Mindestens drei Viertel der veranschlagten 1,6 Milliarden Euro entfallen laut Greenpeace auf die Entsorgung des Materials, der Rest auf Sanierungen. Für die Rechnung wurde ein Entsorgungspreis von lediglich 50 Euro je Tonne angesetzt – etwa die Hälfte des vor Bekanntwerden des Skandals üblichen Marktpreises. Diese Kalkulation sei nur zu halten, wenn rasch neue, sichere und kostengünstige Deponien errichtet werden, etwa in bereits geschlossenen Steinbrüchen, argumentiert Greenpeace. Andernfalls könnten sich die Gesamtkosten nach Einschätzung der Organisation auf mindestens das Doppelte erhöhen.

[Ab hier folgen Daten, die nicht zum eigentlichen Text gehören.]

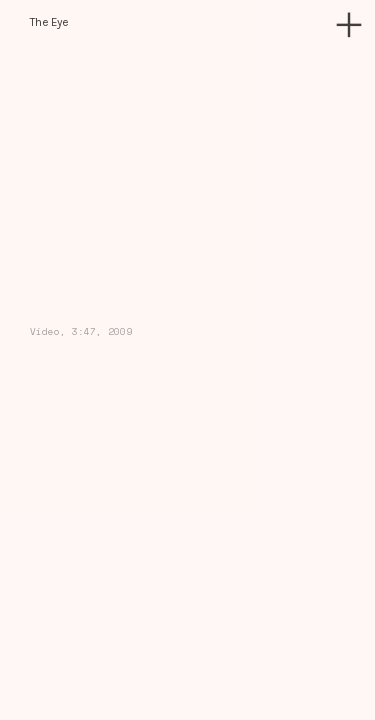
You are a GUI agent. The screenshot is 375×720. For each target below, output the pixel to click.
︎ (349, 25)
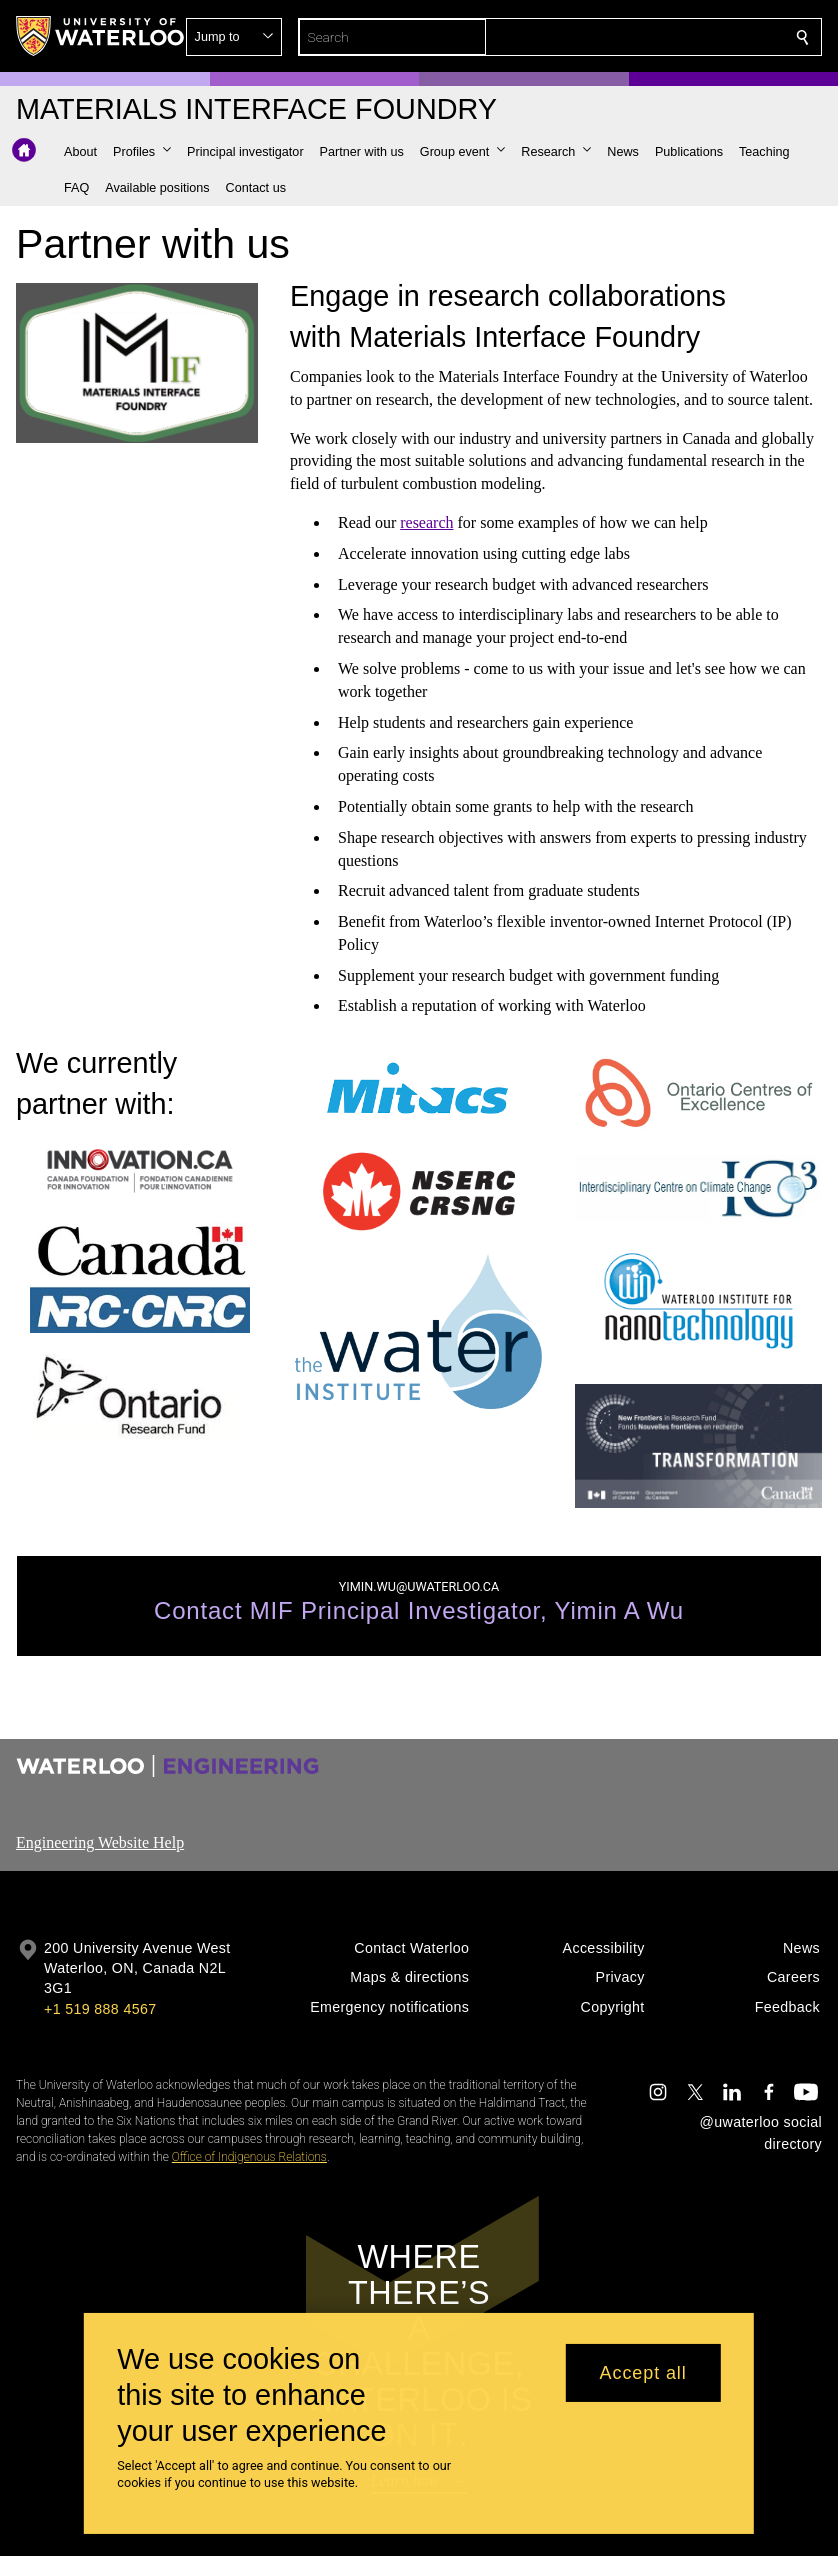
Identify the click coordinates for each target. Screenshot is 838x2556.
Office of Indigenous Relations (249, 2157)
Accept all (643, 2373)
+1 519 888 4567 (100, 2009)
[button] (658, 37)
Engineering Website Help (100, 1842)
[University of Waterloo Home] (101, 36)
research (426, 522)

Die von Greenpeace genannten Summen übersteigen die Umsätze der betroffenen Steinbruchbetreiber deutlich und dürften auch die finanziellen Möglichkeiten des Landes Burgenland überfordern. Die Umweltorganisation drängt daher auf ein Eingreifen des Bundes und fordert, Mittel aus der Katastrophenhilfe bereitzustellen und einen Rahmen für eine kostengünstige Entsorgung zu schaffen. Zugleich verweist sie auf die Verantwortung des zuständigen Umweltministers, für ausreichend Deponiekapazitäten zu sorgen, um Kostenrisiken zu begrenzen und die logistisch aufwendige Räumung der asbestbelasteten Materialien langfristig planbar zu machen.